In this early morning crime prevention operation, it looks like hundreds of police officers are patrolling Philippi East in search of criminals. Western Cape SAPS described it as a “lock-down search and seizure operation” in a tweet.
Officers carrying assault rifles and torches are split into groups spread throughout the township. Much banging accompanies the officer’s shouting for doors to be opened. Dogs belonging to the residents begin barking in unison. (There are police dogs too.) It sometimes takes a while for residents to open up. An officer can be heard assuring a resident that they really are the police.
Last weekend, 11 people were murdered in this township: six women and five men were found shot dead. Minister of Police Bheki Cele has since visited, promising action. In meetings with him residents have demanded more policing.
Philippi East is one of many areas in Cape Town dealing with a serious gangster problem. Since November 2018, over 2,300 people have been murdered in the Western Cape. On Thursday, Cele announced that the South African National Defence Force (SANDF) will be deployed to Western Cape crime hotspots. The SANDF was not present on Thursday night’s operation though; it is expected to be deployed on Friday at 2pm (just after this article is published). News24 has listed areas where the SANDF will be used.
#sapsWC The Deputy Minister of Police Cassel Mathale, National Commissioner General #Sitole and Senior Management were also present at the parade before #SAPS members were deployed for an operation in Philippi East. NP pic.twitter.com/DjeinuPK9z
As the night moved on, police searched residents in pyjamas and underwear. Some residents stood outside their homes with their hands tightly around their waists, shivering from the cold.
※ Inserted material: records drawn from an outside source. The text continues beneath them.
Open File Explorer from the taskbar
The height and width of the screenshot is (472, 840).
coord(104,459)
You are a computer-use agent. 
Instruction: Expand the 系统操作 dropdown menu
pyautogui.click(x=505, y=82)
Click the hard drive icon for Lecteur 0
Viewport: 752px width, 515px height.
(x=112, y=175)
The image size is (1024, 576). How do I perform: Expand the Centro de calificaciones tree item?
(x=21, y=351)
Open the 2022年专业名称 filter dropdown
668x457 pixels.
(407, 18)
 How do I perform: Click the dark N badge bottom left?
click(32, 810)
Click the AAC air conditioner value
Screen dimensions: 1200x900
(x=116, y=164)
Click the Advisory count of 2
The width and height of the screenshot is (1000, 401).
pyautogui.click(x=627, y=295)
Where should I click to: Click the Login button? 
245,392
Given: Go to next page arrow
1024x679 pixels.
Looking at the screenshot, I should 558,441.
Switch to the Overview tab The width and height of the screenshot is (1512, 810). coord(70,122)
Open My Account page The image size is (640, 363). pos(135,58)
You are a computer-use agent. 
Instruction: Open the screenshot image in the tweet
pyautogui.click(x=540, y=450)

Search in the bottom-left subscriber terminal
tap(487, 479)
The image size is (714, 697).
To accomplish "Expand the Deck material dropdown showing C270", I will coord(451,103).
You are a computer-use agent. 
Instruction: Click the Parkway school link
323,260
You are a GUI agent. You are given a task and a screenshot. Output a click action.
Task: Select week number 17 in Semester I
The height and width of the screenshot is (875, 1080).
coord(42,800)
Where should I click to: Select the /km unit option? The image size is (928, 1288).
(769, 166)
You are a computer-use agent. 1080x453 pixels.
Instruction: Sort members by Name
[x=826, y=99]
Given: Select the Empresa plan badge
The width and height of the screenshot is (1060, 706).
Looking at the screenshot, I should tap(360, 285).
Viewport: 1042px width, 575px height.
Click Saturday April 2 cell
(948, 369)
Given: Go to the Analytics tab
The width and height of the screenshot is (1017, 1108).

“How many are you?” an officer asks insistently, while another searches a different home lifting mattresses, opening cupboards and pots. Closets and shoes are rummaged through. Some of the homes searched belong to backyarders living in one-bedroom shacks. A woman lies in bed while police question her partner. One officer lifts a roof of a shack to peek through while another tries to kick a door open.
“We’re so scared because we know how dangerous this place is,” says a women whose house was searched. She asked not to be named. She said that she is a security guard and only gets home at 1am. Her daughter and husband are now also awake at 4:17am. When she first heard the knocking, she thought it was gangsters.
She is okay with police raiding her home, but she says that they should knock nicely. “It’s for our safety,” she says while a police officer stands close by listening to our conversation.
Attempts to speak to two other residents were unsuccessful. They didn’t want to speak to a journalist.
It’s unclear if the police had warrants or another form of legal authority to conduct the raids.
Police searched vehicles on the night raid. Photo: Ashraf Hendricks
As morning approached, vehicles started to make their way onto the streets, still in the dark. Taxis were now being searched. One driver and about six of his passengers were asked to step out and put their hands on the vehicle. They were all searched and released.
Because of the large area covered by the operation it is unclear if any arrests were made. (SAPS had not responded to our questions by time of publication.)
“The current situation is unprecedented, and we need to be taking unprecedented steps to ensure that people are safe,” said Alan Winde, Premier of the Western Cape. In a statement, Winde welcomed the deployment of the SANDF. “Last weekend alone, 55 deaths by gunshot or stabbing” were recorded in the province, he said.
Winde said that the “SANDF has been authorised to observe, cordon off and search, conduct vehicle and foot patrols, and provide air support which will also help to identify drug manufacturing labs”.
Will all this help reduce the violence on the Cape Flats? Or will it dissipate with time, with little to show for it?